Is there a contradiction here? How can the pope who has charmed the world with his unbuttoned style, his friendliness, his broad smile, think in such dark terms about the times in which he lives? I suggest it’s because he is, at bottom, a radically converted Christian disciple who knows that Christ has conquered — a believer who knows, in other words, how the human story is going to turn out, however painful the journey to the Kingdom of God and the Wedding Feast of the Lamb may be. That knowledge is what gives Francis, and ought to give every Christian, the courage to see things as they are, however grim the circumstances — and to contend with what the Bible would call the “principalities and powers” with good cheer, even with a certain joie de combat.

He has said on many occasions that he is convinced that this is the “season of mercy”: a formula that has been misunderstood to mean that the Church is rethinking those of its moral teachings that cut most deeply against the grain of postmodern consciousness. Closer examination of Bergoglio’s life, his ministry as priest and bishop, and the first year of his papacy suggests that a different, deeper, and ultimately evangelical reading of this “season of mercy” is in order.

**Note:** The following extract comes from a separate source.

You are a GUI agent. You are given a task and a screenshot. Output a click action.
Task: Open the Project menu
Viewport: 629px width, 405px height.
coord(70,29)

The pope knows that, amid the polymorphous perversities of postmodernity and the pain they cause, the Church attracts primarily by witness, not by argument. To those who imagine themselves beyond the reach of compassion, the Church offers the experience of the divine mercy. No one, the pope insists, is beyond the reach of God’s power to forgive. That experience of mercy, in turn, opens up its recipient to the truths the Church proposes: the truths the Church believes make for the human happiness that is being eroded by the idolatries of the age, especially the idolatry of the imperial autonomous Self. Mercy and truth are not antinomies, in the Catholic scheme of things. Mercy and truth are two entwined dimensions of God’s reach into history, and into individual lives.

Time read the Pope’s self-query, “Who am I to judge?” as the opening wedge to that long-awaited concession by the Catholic Church that it had been wrong, all along, about the sexual revolution. That is not what the pope thinks, having gone out of his way in Corriere della Sera to praise the “genius” and “courage” of Pope Paul VI for “applying a cultural brake” in the encyclical Humanae Vitae, for standing fast against the tidal wave of Sixties permissivism that has led to so much unhappiness and sorrow, and for opposing “present and future neo-Malthusianism.” When Francis asked, “Who am I to judge?” he was responding as a pastor to the particular situation of a man experiencing same-sex attraction. And as the pope said, if that man was trying, with the grace of God, to live an honest and chaste life, he ought not be judged by his temptations, any more than anyone else in this world of endless temptation. Mercy and truth, as always, go together. For the mercy that tells us that we are not beyond the pale of forgiveness is the mercy that leads us into the truths that make for genuine human happiness.

Jorge Mario Bergoglio is a very old-school Jesuit, and it’s clear that, as such, he is going to be pope his way, not anyone else’s — which is a matter not of ego but of the kind of classic Ignatian religious formation (stressing a stringent, ongoing, personal discernment of God’s will) that once prepared 17th-century European intellectuals to paddle canoes up Lake Huron, thousands of miles from civilization, in search of converts among the native tribes. As he has said on numerous occasions, he is a son of the Church, who believes and teaches what the Church believes and teaches. He is going to give voice to those convictions, sometimes, in ways that surprise, even shock. But he has gotten everyone’s attention, now, and as he grows in his understanding of how to use the papal megaphone that is his, it seems likely that he will deploy that singular voice to foster what he and his brother bishops called for at Aparecida in 2007: “a personal and communal encounter with Jesus Christ that raises up disciples and missionaries.”

— George Weigel is Distinguished Senior Fellow of Washington’s Ethics and Public Policy Center, where he holds the William E. Simon Chair in Catholic Studies.